2 giugno, l'assessore su Facebook: "L'unica Repubblica è quella Sociale"

Sotto accusa un assessore dell'hinterland in quota Fratelli d'Italia

La foto che ha scatenato le polemiche

La festa della Repubblica, il 2 giugno, fa clamore a Corsico. Un assessore in quota Fratelli d'Italia, Pietro Di Mino, ha aggiornato la foto del suo profilo Facebook con la scritta "L'unica Repubblica è quella Sociale", facendo quindi bene intendere la sua aperta simpatia per il regime organizzato da Benito Mussolini dal 1943 al 1945, con sede a Salò, durante l'occupazione nazista del Nord Italia.

Di Mino è assessore a Corsico (con deleghe alla casa e alle politiche sociali) da marzo 2017, quando il sindaco Filippo Errante decise di "azzerare" la sua giunta in seguito alle notissime vicende della festa dello stocco di Mammola, organizzata da una sigla privata (commerciale) ma patrocinata dal Comune con tanto di manifesti dove, accanto ai nomi del sindaco e di uno degli assessori, compariva (con numero di telefono) quello di Vincenzo Musitano, commerciante corsichese ma anche genero del boss Giuseppe Perre "u Maistru": il suo negozio di alimentari è nei locali che, un tempo, sotto forma di un circolo, servivano alla 'ndrangheta per organizzare incontri. 

Immediata la stigmatizzazione da parte dell'Anpi, il cui presidente milanese Roberto Cenati ha annunciato una segnalazione alla Digos e alla prefettura di Milano. E Antonella Barranca, anche lei di Anpi, ha commentato che "inneggiare a un regime fascista nel giorn della Festa della Repubblica è un oltraggio intollerabile".

La polemica, naturalmente, è esplosa anche nella cittadina dell'hinterland.
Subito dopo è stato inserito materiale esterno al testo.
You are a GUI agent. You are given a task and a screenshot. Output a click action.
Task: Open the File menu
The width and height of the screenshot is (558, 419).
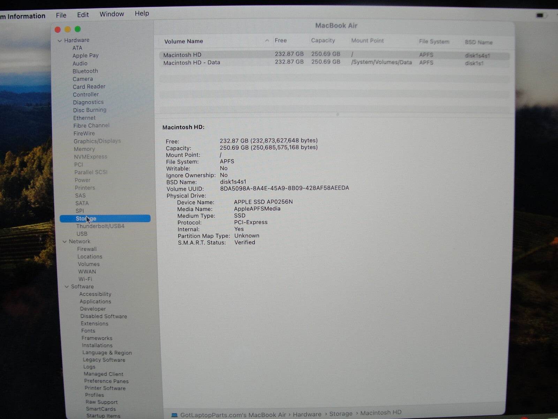[x=61, y=15]
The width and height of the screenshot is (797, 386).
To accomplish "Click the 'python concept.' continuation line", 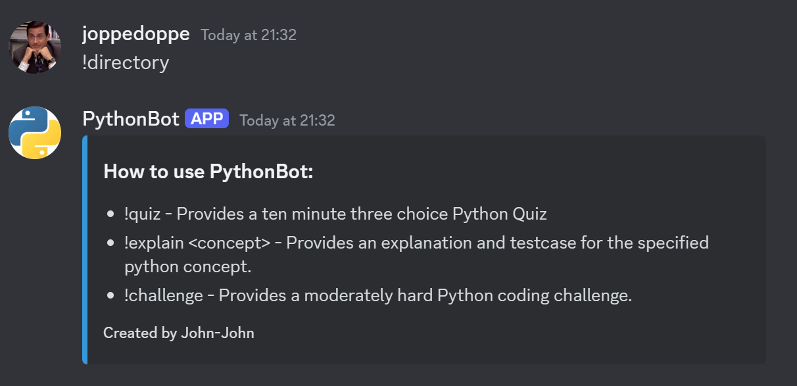I will click(x=188, y=267).

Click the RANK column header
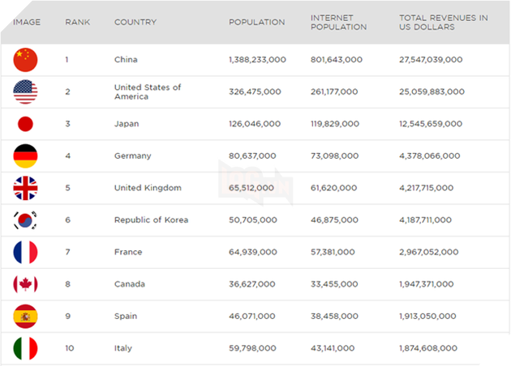tap(78, 22)
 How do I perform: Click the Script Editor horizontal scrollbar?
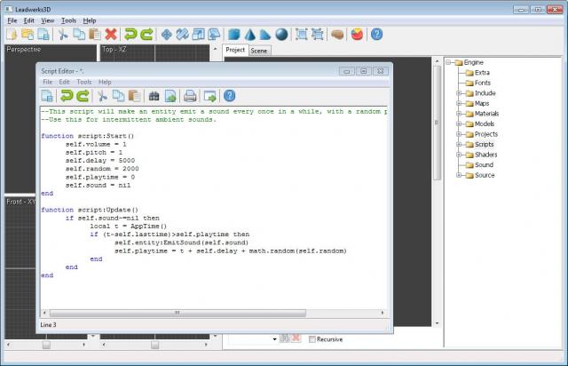tap(178, 313)
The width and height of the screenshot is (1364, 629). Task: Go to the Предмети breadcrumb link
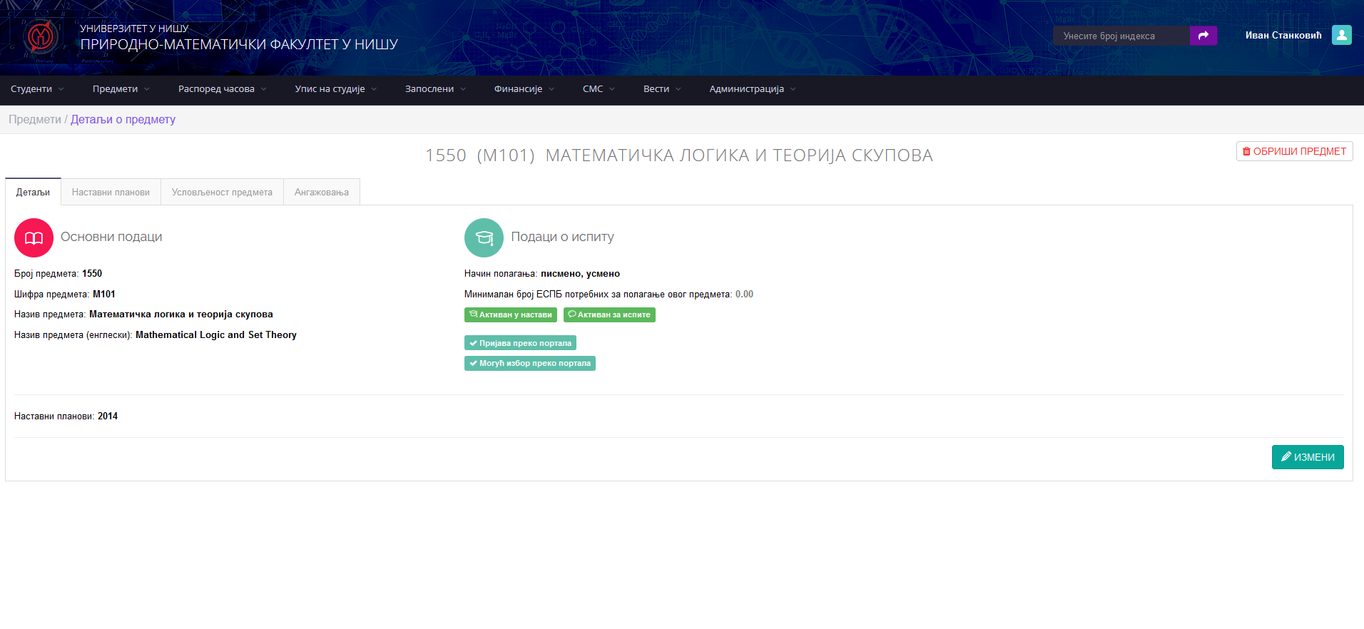35,119
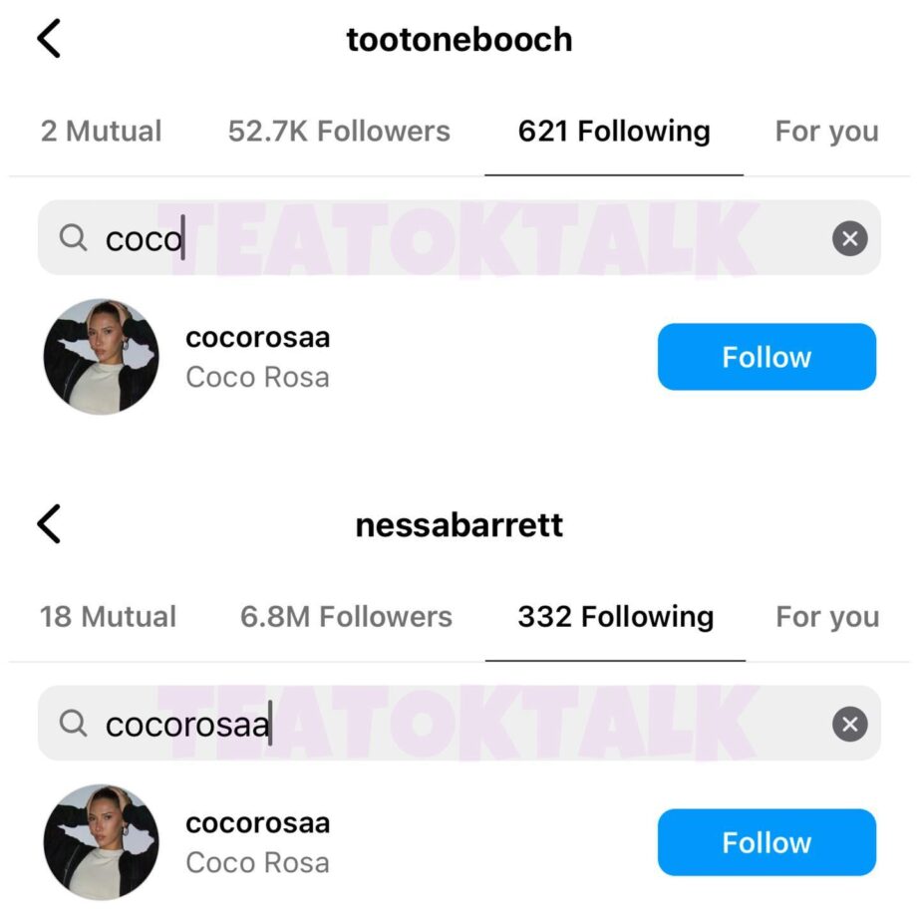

Se il sindaco Errante si dissocia ("posizione personale, io la Festa della Repubblica la celebro"), diversi esponenti di opposizione chiedono le dimissioni dell'assessore. Così ad esempio Roberto Masiero, di Insieme per Corsico, secondo cui "Di Mino è indegno di rappresentare la nostra comunità". L'interessato, dopo avere rimosso la fotografia, si è però schernito: "Nesssuna apologia di fascismo, volevo solo dire che oggi i valori costituzionali non vengono rispettati".